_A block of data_

========

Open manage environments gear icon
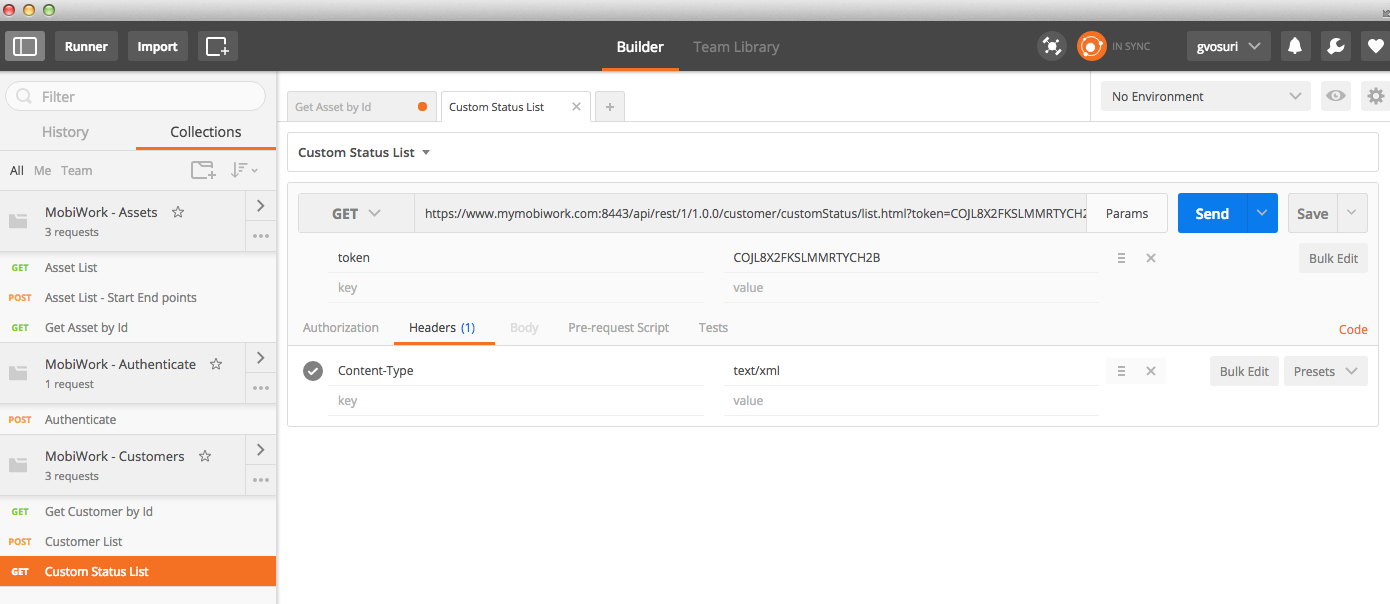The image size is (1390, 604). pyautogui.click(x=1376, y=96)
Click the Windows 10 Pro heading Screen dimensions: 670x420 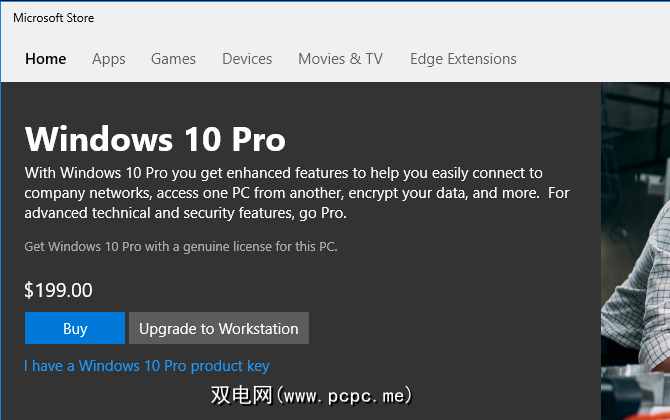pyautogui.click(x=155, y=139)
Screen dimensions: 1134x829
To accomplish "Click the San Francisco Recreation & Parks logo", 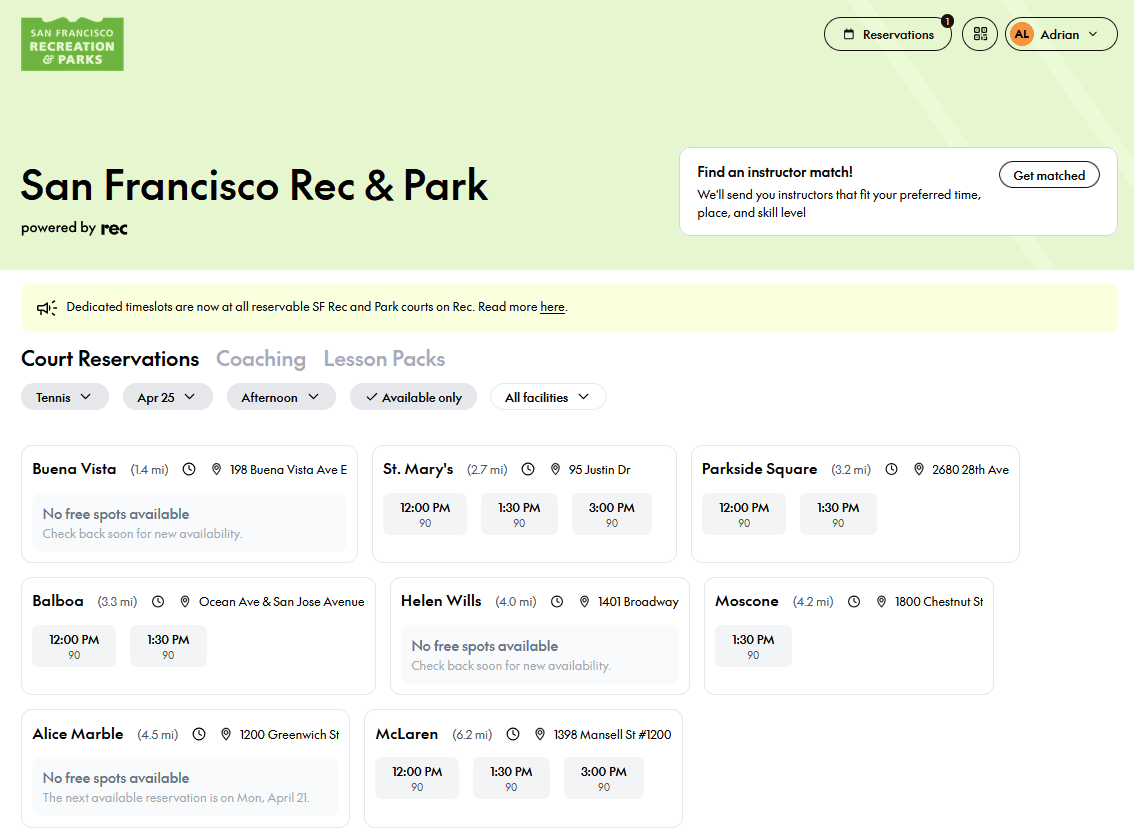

========

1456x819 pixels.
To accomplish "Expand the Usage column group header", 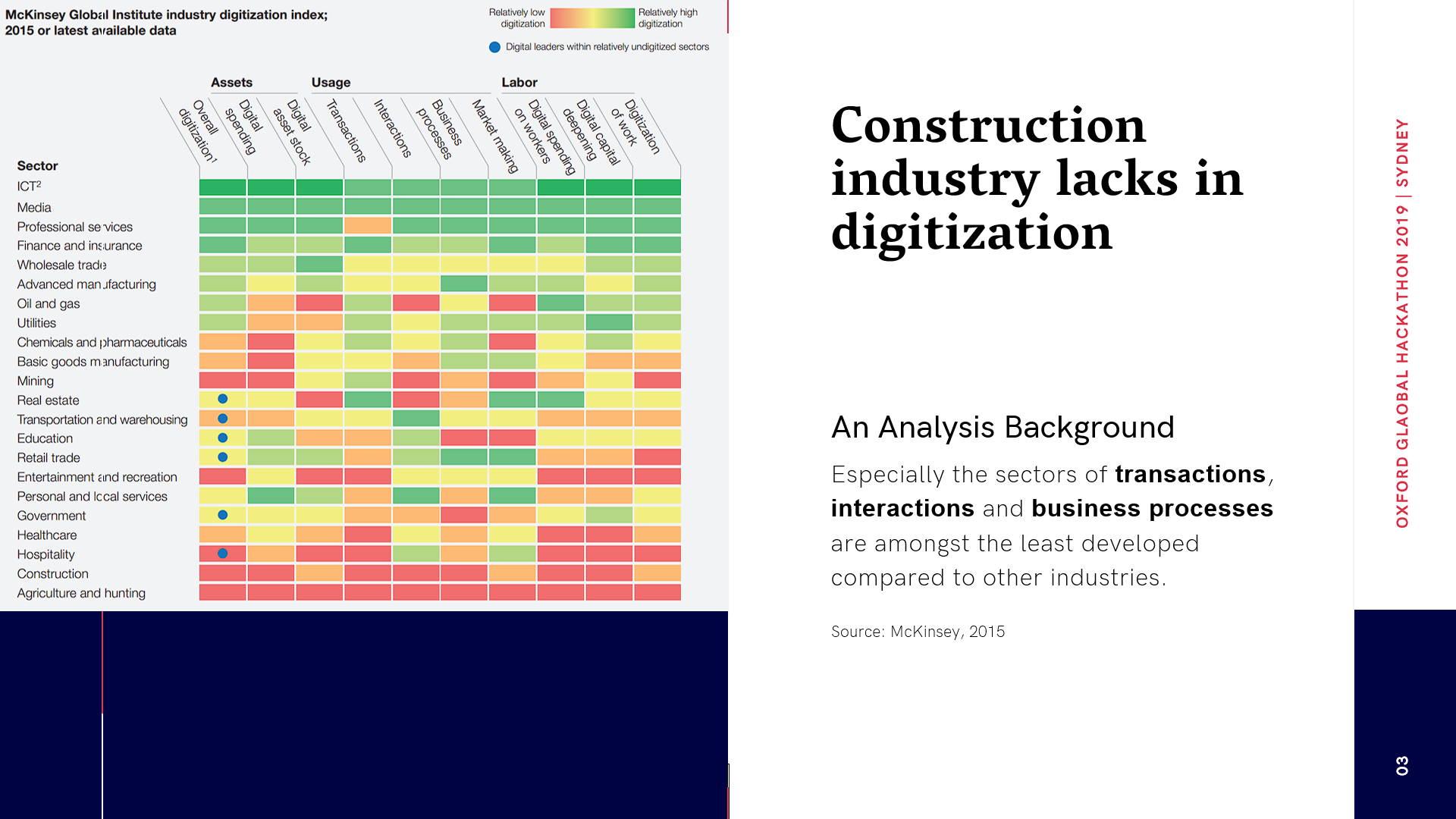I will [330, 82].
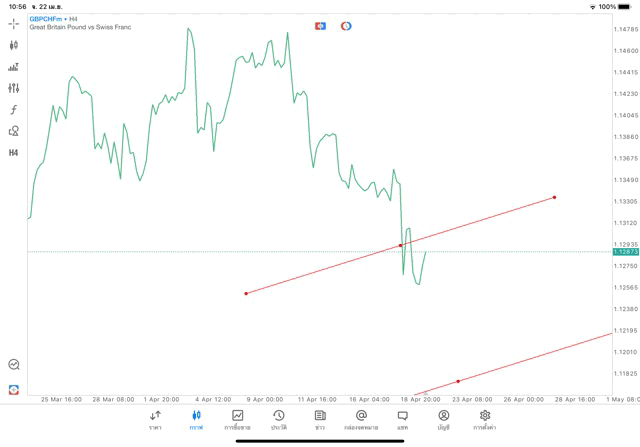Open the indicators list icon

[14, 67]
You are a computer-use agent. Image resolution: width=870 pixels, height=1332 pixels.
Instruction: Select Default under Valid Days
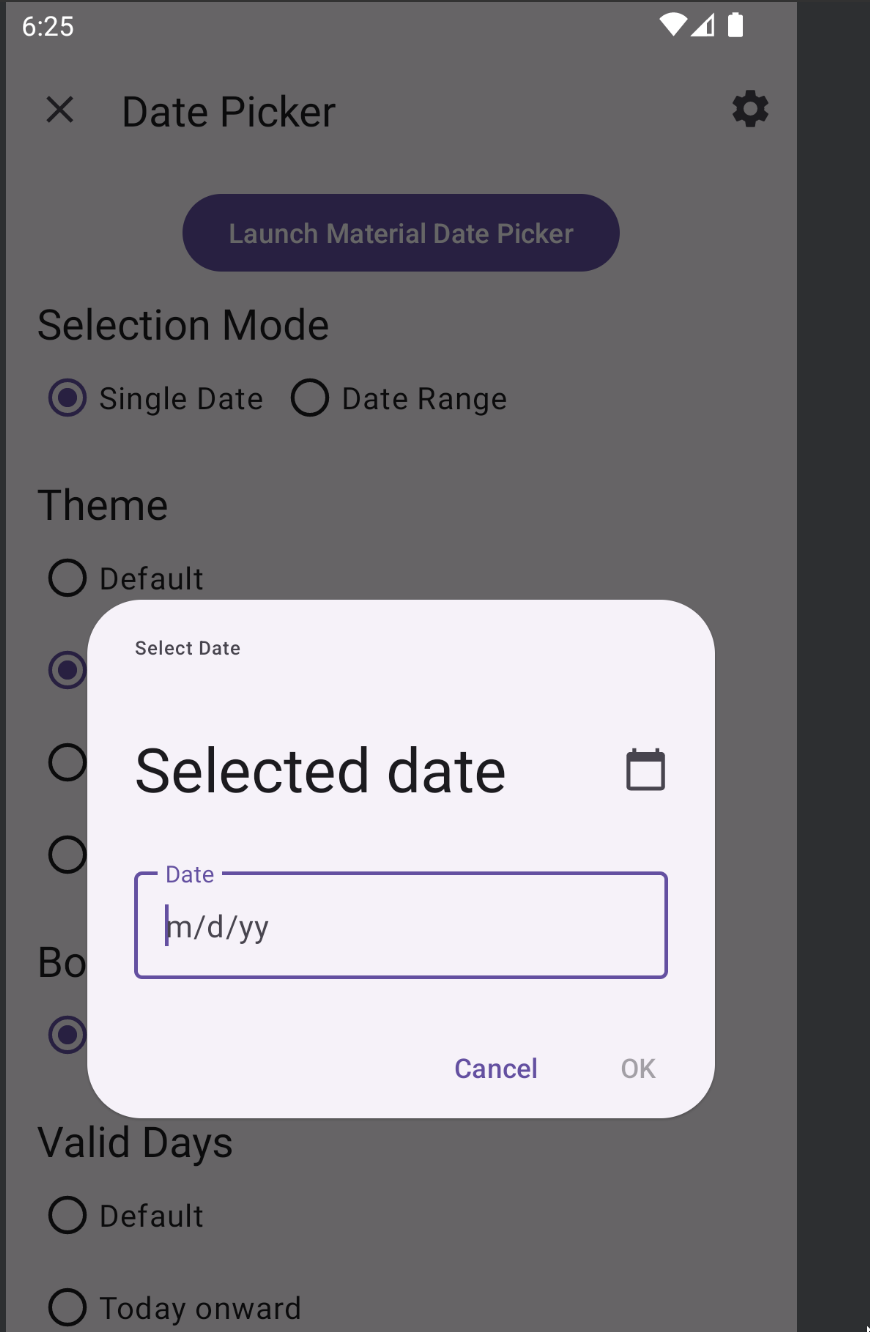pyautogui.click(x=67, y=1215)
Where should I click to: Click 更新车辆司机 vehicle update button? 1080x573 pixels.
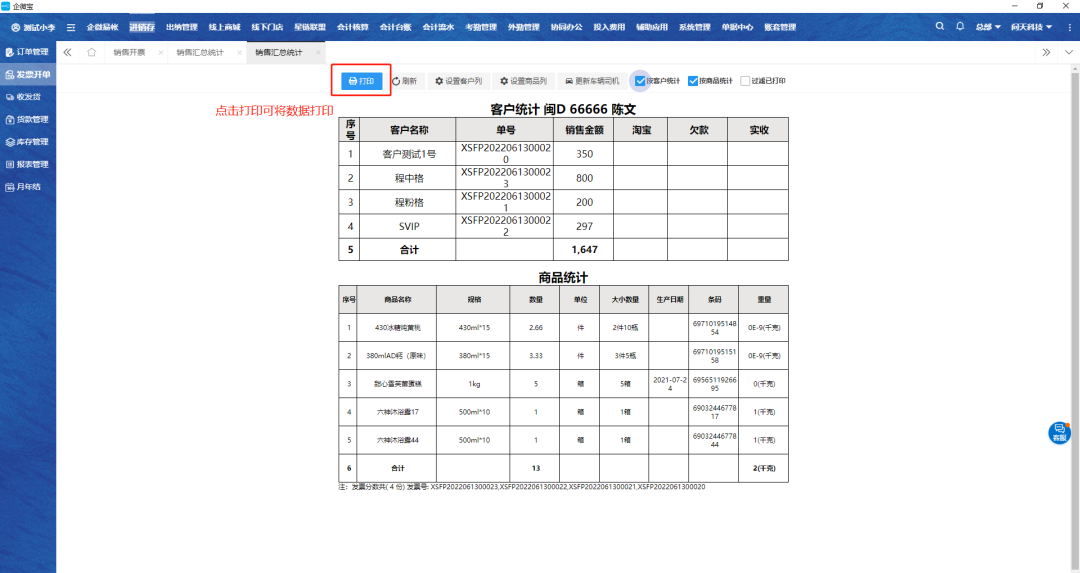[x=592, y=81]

========

Can you rename "Valid Days" to "Active Days" in the lines starting at the one that contains "You are a computer-use" and ending at the one that contains "[x=592, y=81]", keeping everything else the same? Leave the pictures out of your answer.

You are a computer-use agent. Image resolution: width=870 pixels, height=1332 pixels.
Instruction: Select Default under Active Days
pyautogui.click(x=67, y=1215)
Where should I click to: Click 更新车辆司机 vehicle update button? 1080x573 pixels.
[x=592, y=81]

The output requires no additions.